Alle Wohnbereiche bieten barrierefreie Ausgänge in den Innenhof. Ein dem Mikroklima förderlicher und aus therapeutischer Sicht notwendiger Pool begrenzt den Wohnhof zum übrigen Garten hin.
Das Haus in Oberwaltersdorf, einer kleinen Weinbaugemeinde im südlichen Niederösterreich, erfüllt vollkommen die Erwartungen der Nutzer. Schon von außen zeigt die flache Silhouette des terracotta-farbigen Hauses noble, architektonische Zurückhaltung. Die eher geschlossen wirkende Außenfassade bildet einen Kontrast zur Innenhoffassade, die mit großen Schiebe- und Drehtüren versehen ist.

Statt nicht nutzbarem „Abstandsgrün“ verbreitet ein uneinsehbarer Gartenwohnhof Ferienstimmung. Durch laubenartige Bepflanzung mit echtem Wein und verschiedenen Geißblattsorten gewinnt der Außenraum Dreidimensionalität und wirkt wie ein großes Gartenzimmer.

Breite Durchgänge, ebene Zugänge zu allen Bereichen, unterfahrbare Küchen- bzw. Badezimmermöbel sowie große Schrank- und Abstellräume sind selbstverständlich. Wendekreise und Bewegungsflächen für Rollstuhlfahrer wurden großzügig bemessen und die wichtigsten Möbel speziell entworfen.

Der geschwungene hohe
Essraum erscheint sowohl von außen wie auch im Inneren als Zentrum.

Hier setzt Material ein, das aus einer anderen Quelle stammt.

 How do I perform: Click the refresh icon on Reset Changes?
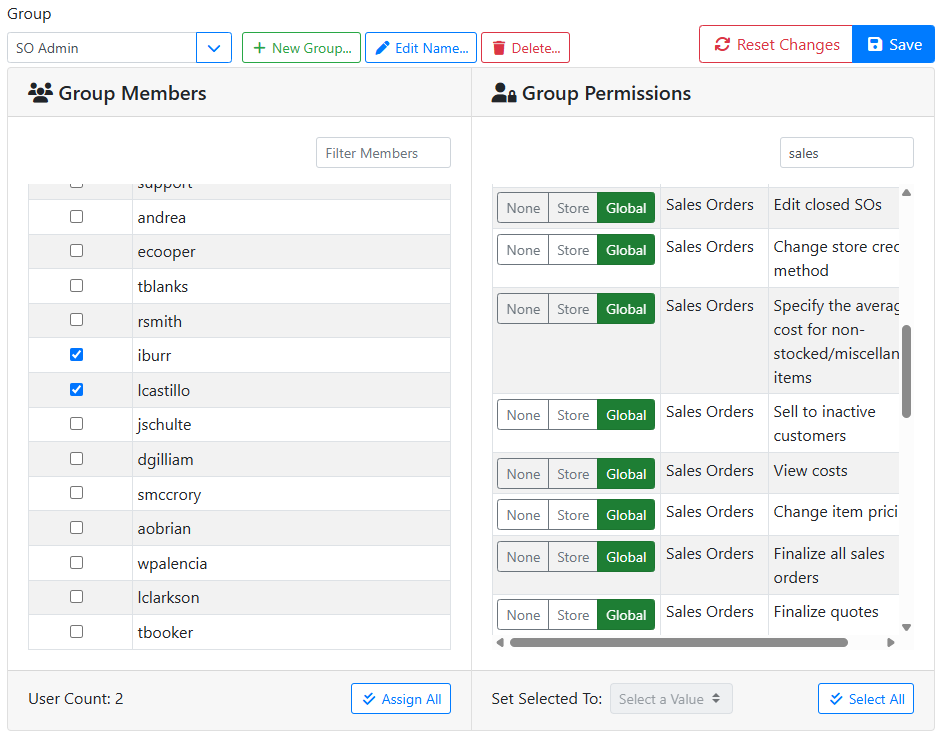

Gebogene, sichtbare Leimbinder strukturieren diesen Bereich in seiner Ausrichtung auf den Gartenhof. Der Raum lässt sich zum Innenhof hin vollkommen öffnen und ist gleichermaßen Loggia, Essbereich und Wintergarten – oder auch einfach der Mittelpunkt dieses außergewöhnlichen Hauses.

Küche und Nassräume
Ein von allen Seiten zugänglicher, unterfahrbarer Küchenblock bildet den Mittelpunkt der ansonsten sehr offenen Küche. Die Arbeitsplatte hat nach Art der Goldschmiedewerkbänke eine leichte Einbuchtung, um ein optimales Arbeiten auch im Rollstuhl zu gewährleisten. Anstatt der üblichen Oberkästen wurden mittelhohe Schränke mit leicht erreichbaren Einbaugeräten verwendet. Die Arbeitshöhen der einzelnen Bereiche wurden den individuellen Bedürfnissen angepasst.
Bäder und Sanitärräume sind vollkommen barrierefrei ausgestattet. Abstände, Haltestangen und Ausstattung wurden mit der Bauherrin genauestens erarbeitet.

Besondere Merkmale
• Ein vollkommen barrierefreies Haus mit Garteninnenhof.
• Ein sehr kostengünstiges Einfamilienhaus mit viel Platz, ohne teurem Keller oder Obergeschoß.
• Lebensgerecht anstatt „nur“ behindertengerecht.
• Vermittelt Geborgenheit
anstatt Repräsentation.
• Freiraum inmitten eines Hauses anstatt Haus inmitten einer Freifläche.

Die Planung erfolgte durch das Atelier Fürtner-Tonn, 1010 Wien.